FYI, in more modern models, we use RMSNorm (root mean square normalization) which does not center on the mean and does not use bias. This method is a bit faster in terms of computation, and it works better for deeper networks.
Causal Self Attention (transformer block)
This is where the serious things begin!
We start by applying 3 linear transformations (weight * input + bias) to our input embeddings to get query, key and value matrices.
Query
| 15496 | 11 | 314 | 1101 | 257 | 3303 | 2746 | 11 |
|---|---|---|---|---|---|---|---|
| 0.12 | -0.21 | 0.35 | -0.15 | 0.05 | 0.62 | -0.28 | 0.03 |
| -0.30 | 0.25 | 0.14 | 0.48 | -0.22 | -0.05 | 0.07 | -0.12 |
| 0.65 | -0.12 | -0.18 | 0.08 | 0.33 | 0.15 | 0.52 | 0.06 |
| -0.02 | 0.39 | 0.67 | -0.34 | 0.22 | -0.36 | 0.06 | -0.05 |
| -0.07 | -0.01 | 0.04 | 0.58 | -0.36 | 0.17 | -0.15 | 0.16 |
| 0.92 | -0.24 | 0.05 | -0.02 | 0.03 | 0.38 | 0.45 | 0.02 |
Key
| 15496 | 11 | 314 | 1101 | 257 | 3303 | 2746 | 11 |
|---|---|---|---|---|---|---|---|
| 0.18 | -0.09 | 0.41 | -0.26 | 0.11 | 0.68 | -0.33 | 0.00 |
| -0.36 | 0.31 | 0.08 | 0.55 | -0.25 | -0.09 | 0.10 | -0.09 |
| 0.71 | -0.21 | -0.21 | 0.12 | 0.39 | 0.08 | 0.56 | 0.08 |
| -0.05 | 0.45 | 0.69 | -0.38 | 0.27 | -0.43 | 0.11 | -0.08 |
| -0.10 | -0.02 | 0.01 | 0.63 | -0.39 | 0.22 | -0.17 | 0.18 |
| 0.96 | -0.30 | 0.00 | -0.06 | 0.00 | 0.40 | 0.51 | -0.01 |
Value
| 15496 | 11 | 314 | 1101 | 257 | 3303 | 2746 | 11 |
|---|---|---|---|---|---|---|---|
| 0.15 | -0.18 | 0.38 | -0.20 | 0.08 | 0.64 | -0.31 | 0.02 |
| -0.33 | 0.28 | 0.11 | 0.52 | -0.24 | -0.06 | 0.09 | -0.11 |
| 0.68 | -0.16 | -0.20 | 0.10 | 0.36 | 0.12 | 0.55 | 0.07 |
| -0.03 | 0.41 | 0.70 | -0.36 | 0.24 | -0.40 | 0.08 | -0.06 |
| -0.08 | -0.02 | 0.03 | 0.61 | -0.38 | 0.21 | -0.18 | 0.17 |
| 0.95 | -0.26 | 0.03 | -0.03 | 0.02 | 0.41 | 0.48 | 0.01 |
Then we separate the attention heads. As the size of the embeddings chosen for this example is 6, we will say that we have 2 attention heads. For each head, the size of the embeddings is 3.

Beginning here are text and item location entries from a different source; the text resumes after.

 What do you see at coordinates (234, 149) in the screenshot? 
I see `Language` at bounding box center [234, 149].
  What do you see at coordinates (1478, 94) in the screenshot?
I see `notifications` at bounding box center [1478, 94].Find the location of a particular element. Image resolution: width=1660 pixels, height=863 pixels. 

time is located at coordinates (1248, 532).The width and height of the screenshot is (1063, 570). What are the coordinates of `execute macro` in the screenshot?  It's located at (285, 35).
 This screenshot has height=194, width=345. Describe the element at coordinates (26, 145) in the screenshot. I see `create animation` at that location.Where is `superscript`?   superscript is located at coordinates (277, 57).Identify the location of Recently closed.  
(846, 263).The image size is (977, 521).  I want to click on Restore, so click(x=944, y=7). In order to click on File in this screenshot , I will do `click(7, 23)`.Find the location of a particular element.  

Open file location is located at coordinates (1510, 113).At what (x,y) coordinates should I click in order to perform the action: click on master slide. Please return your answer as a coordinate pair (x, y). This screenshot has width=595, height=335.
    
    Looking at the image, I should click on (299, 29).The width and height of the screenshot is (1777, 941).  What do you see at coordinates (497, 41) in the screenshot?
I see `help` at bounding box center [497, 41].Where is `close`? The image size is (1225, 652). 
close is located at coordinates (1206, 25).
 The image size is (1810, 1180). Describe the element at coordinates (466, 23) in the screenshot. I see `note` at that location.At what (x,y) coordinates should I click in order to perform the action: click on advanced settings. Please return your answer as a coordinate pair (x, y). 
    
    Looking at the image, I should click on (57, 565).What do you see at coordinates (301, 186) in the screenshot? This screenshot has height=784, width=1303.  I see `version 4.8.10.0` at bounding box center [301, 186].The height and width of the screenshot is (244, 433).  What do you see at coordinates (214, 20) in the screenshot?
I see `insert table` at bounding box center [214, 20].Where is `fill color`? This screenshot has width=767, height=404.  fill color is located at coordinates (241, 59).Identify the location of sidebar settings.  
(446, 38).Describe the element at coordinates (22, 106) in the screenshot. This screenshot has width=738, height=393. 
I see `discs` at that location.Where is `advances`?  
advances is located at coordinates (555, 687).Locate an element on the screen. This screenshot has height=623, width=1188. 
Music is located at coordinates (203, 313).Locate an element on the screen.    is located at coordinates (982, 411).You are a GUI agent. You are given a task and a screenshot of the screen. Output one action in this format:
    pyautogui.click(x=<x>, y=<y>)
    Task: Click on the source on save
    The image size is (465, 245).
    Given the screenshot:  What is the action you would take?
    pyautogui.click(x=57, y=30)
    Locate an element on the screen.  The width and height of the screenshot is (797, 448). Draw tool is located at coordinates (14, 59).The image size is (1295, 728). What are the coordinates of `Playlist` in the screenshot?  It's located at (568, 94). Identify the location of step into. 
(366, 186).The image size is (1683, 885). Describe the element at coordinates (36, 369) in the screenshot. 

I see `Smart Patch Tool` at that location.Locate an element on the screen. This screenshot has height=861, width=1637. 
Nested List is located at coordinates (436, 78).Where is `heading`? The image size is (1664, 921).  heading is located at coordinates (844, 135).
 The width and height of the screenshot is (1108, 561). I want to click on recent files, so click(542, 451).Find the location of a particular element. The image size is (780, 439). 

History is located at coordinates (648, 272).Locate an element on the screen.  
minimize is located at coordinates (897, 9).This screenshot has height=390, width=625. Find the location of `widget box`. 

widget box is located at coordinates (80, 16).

In the real case that we will implement, the size of the embeddings will be 1024 and we will have 16 attention heads. The size of a head will be 64.
Query (first head)
| 15496 | 11 | 314 | 1101 | 257 | 3303 | 2746 | 11 |
|---|---|---|---|---|---|---|---|
| 0.12 | -0.21 | 0.35 | -0.15 | 0.05 | 0.62 | -0.28 | 0.03 |
| -0.30 | 0.25 | 0.14 | 0.48 | -0.22 | -0.05 | 0.07 | -0.12 |
| 0.65 | -0.12 | -0.18 | 0.08 | 0.33 | 0.15 | 0.52 | 0.06 |
Query (second head)
| 15496 | 11 | 314 | 1101 | 257 | 3303 | 2746 | 11 |
|---|---|---|---|---|---|---|---|
| -0.02 | 0.39 | 0.67 | -0.34 | 0.22 | -0.36 | 0.06 | -0.05 |
| -0.07 | -0.01 | 0.04 | 0.58 | -0.36 | 0.17 | -0.15 | 0.16 |
| 0.92 | -0.24 | 0.05 | -0.02 | 0.03 | 0.38 | 0.45 | 0.02 |
Key (first head)
| 15496 | 11 | 314 | 1101 | 257 | 3303 | 2746 | 11 |
|---|---|---|---|---|---|---|---|
| 0.18 | -0.09 | 0.41 | -0.26 | 0.11 | 0.68 | -0.33 | 0.00 |
| -0.36 | 0.31 | 0.08 | 0.55 | -0.25 | -0.09 | 0.10 | -0.09 |
| 0.71 | -0.21 | -0.21 | 0.12 | 0.39 | 0.08 | 0.56 | 0.08 |
Key (second head)
| 15496 | 11 | 314 | 1101 | 257 | 3303 | 2746 | 11 |
|---|---|---|---|---|---|---|---|
| -0.05 | 0.45 | 0.69 | -0.38 | 0.27 | -0.43 | 0.11 | -0.08 |
| -0.10 | -0.02 | 0.01 | 0.63 | -0.39 | 0.22 | -0.17 | 0.18 |
| 0.96 | -0.30 | 0.00 | -0.06 | 0.00 | 0.40 | 0.51 | -0.01 |
Value (first head)
| 15496 | 11 | 314 | 1101 | 257 | 3303 | 2746 | 11 |
|---|---|---|---|---|---|---|---|
| 0.15 | -0.18 | 0.38 | -0.20 | 0.08 | 0.64 | -0.31 | 0.02 |
| -0.33 | 0.28 | 0.11 | 0.52 | -0.24 | -0.06 | 0.09 | -0.11 |
| 0.68 | -0.16 | -0.20 | 0.10 | 0.36 | 0.12 | 0.55 | 0.07 |
Value (second head)
| 15496 | 11 | 314 | 1101 | 257 | 3303 | 2746 | 11 |
|---|---|---|---|---|---|---|---|
| -0.03 | 0.41 | 0.70 | -0.36 | 0.24 | -0.40 | 0.08 | -0.06 |
| -0.08 | -0.02 | 0.03 | 0.61 | -0.38 | 0.21 | -0.18 | 0.17 |
| 0.95 | -0.26 | 0.03 | -0.03 | 0.02 | 0.41 | 0.48 | 0.01 |
This separation allows to make the calculations for each head independent. Thus, each head can pick up different relationships between the tokens, depending on the training of the model.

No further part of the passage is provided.